● Exercise details
Rewrite the stretch of entries below from the line containing "Image resolution: width=1050" through the end of the entries, keeping all of their text but multiplying each click coordinate by 2.25 and rounding it to a whole number, with halves rounded up. Omit the pictures from your answer.

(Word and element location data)
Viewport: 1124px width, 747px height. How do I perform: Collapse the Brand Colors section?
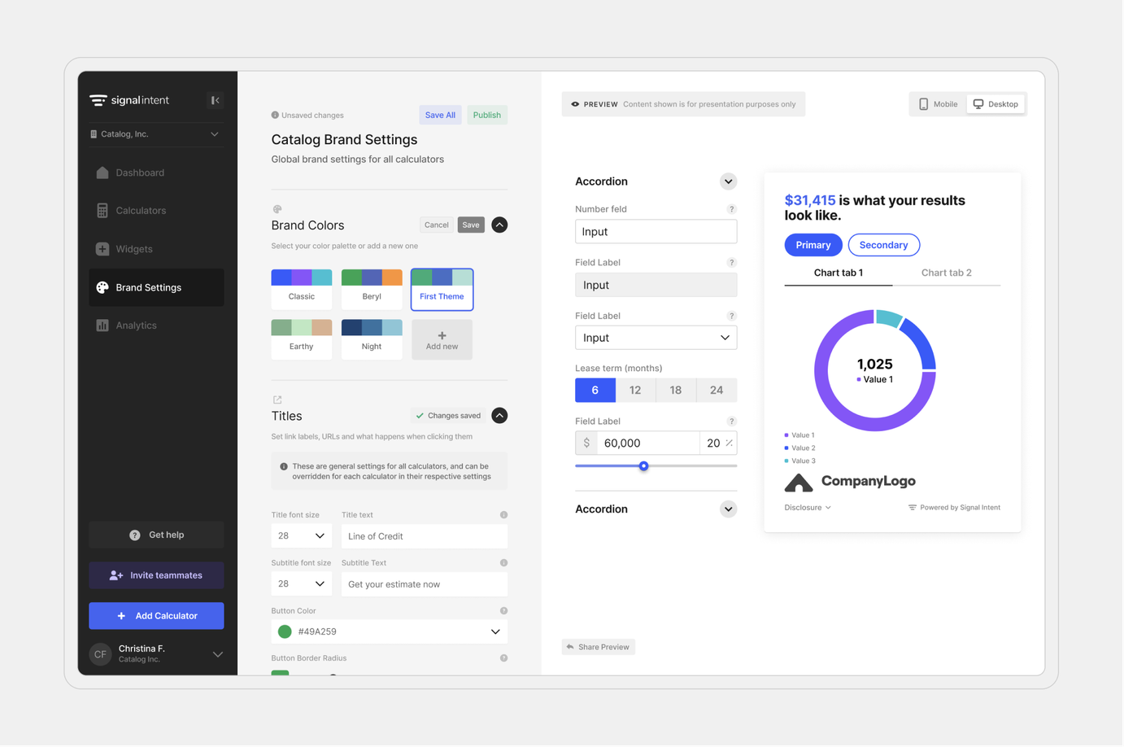point(499,225)
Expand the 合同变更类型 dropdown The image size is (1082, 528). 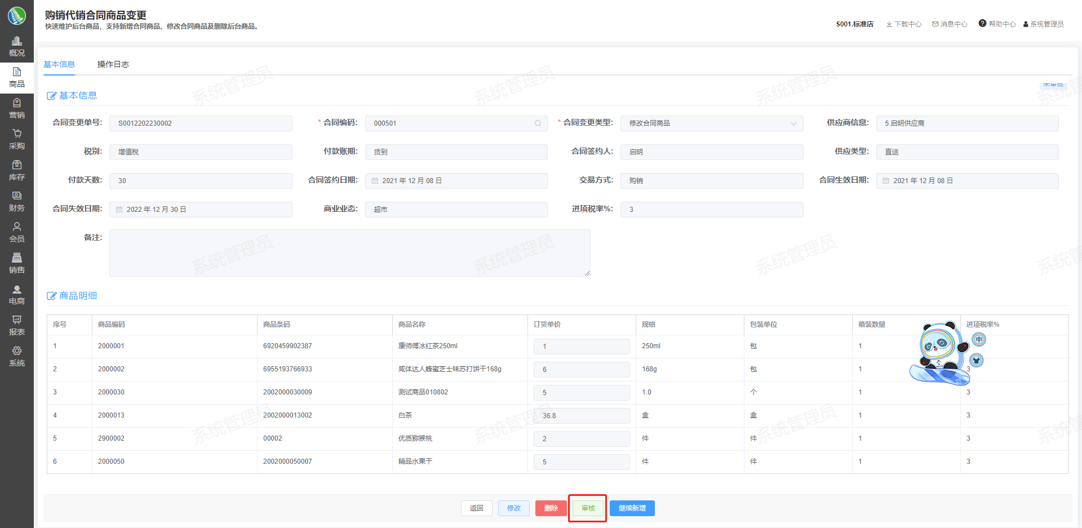pyautogui.click(x=793, y=123)
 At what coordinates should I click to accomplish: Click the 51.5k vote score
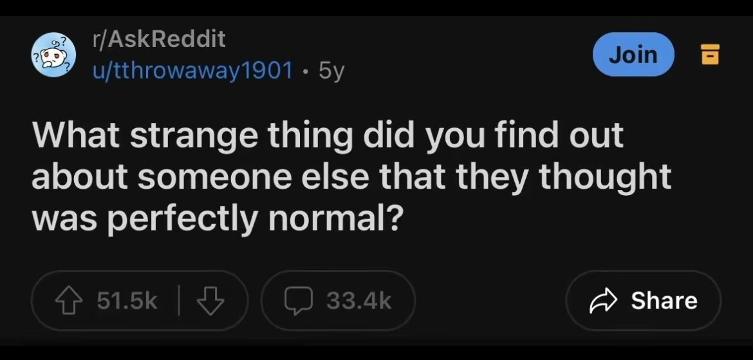pyautogui.click(x=127, y=301)
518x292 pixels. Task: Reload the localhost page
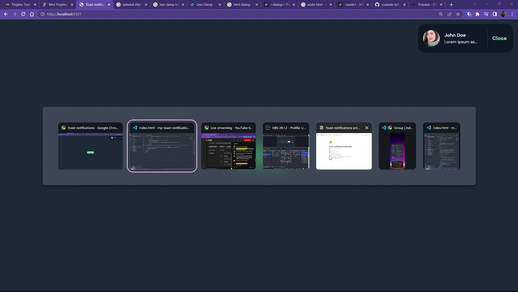[x=23, y=14]
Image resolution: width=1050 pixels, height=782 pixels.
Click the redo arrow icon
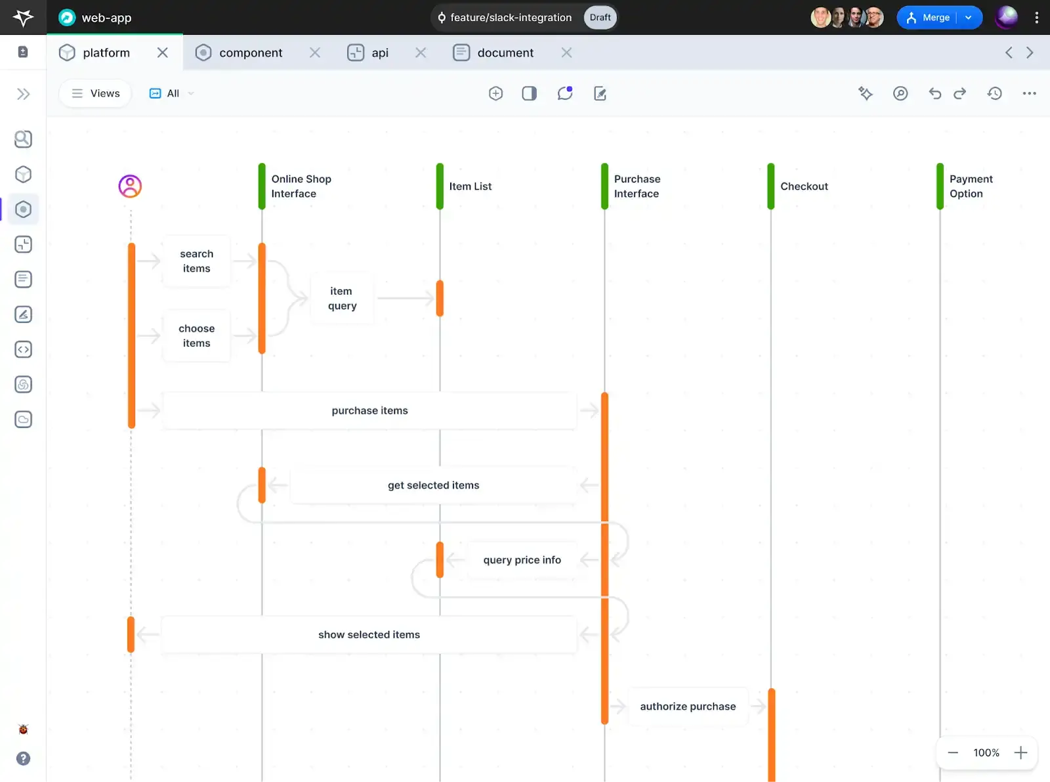click(x=959, y=93)
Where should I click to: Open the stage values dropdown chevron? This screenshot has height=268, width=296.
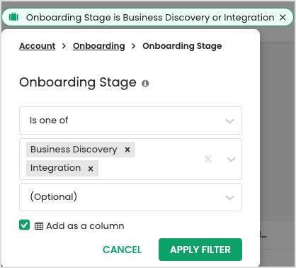tap(231, 160)
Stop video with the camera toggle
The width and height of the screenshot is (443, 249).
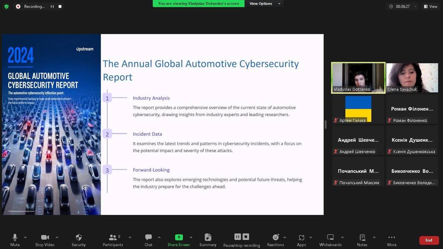tap(45, 238)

● Task answer
Image resolution: width=1050 pixels, height=782 pixels.
Click the redo arrow icon
click(x=2158, y=209)
Where should I click to: Open the stage values dropdown chevron? This screenshot has height=268, width=296.
tap(520, 360)
Stop video with the camera toggle
The width and height of the screenshot is (443, 249).
tap(101, 536)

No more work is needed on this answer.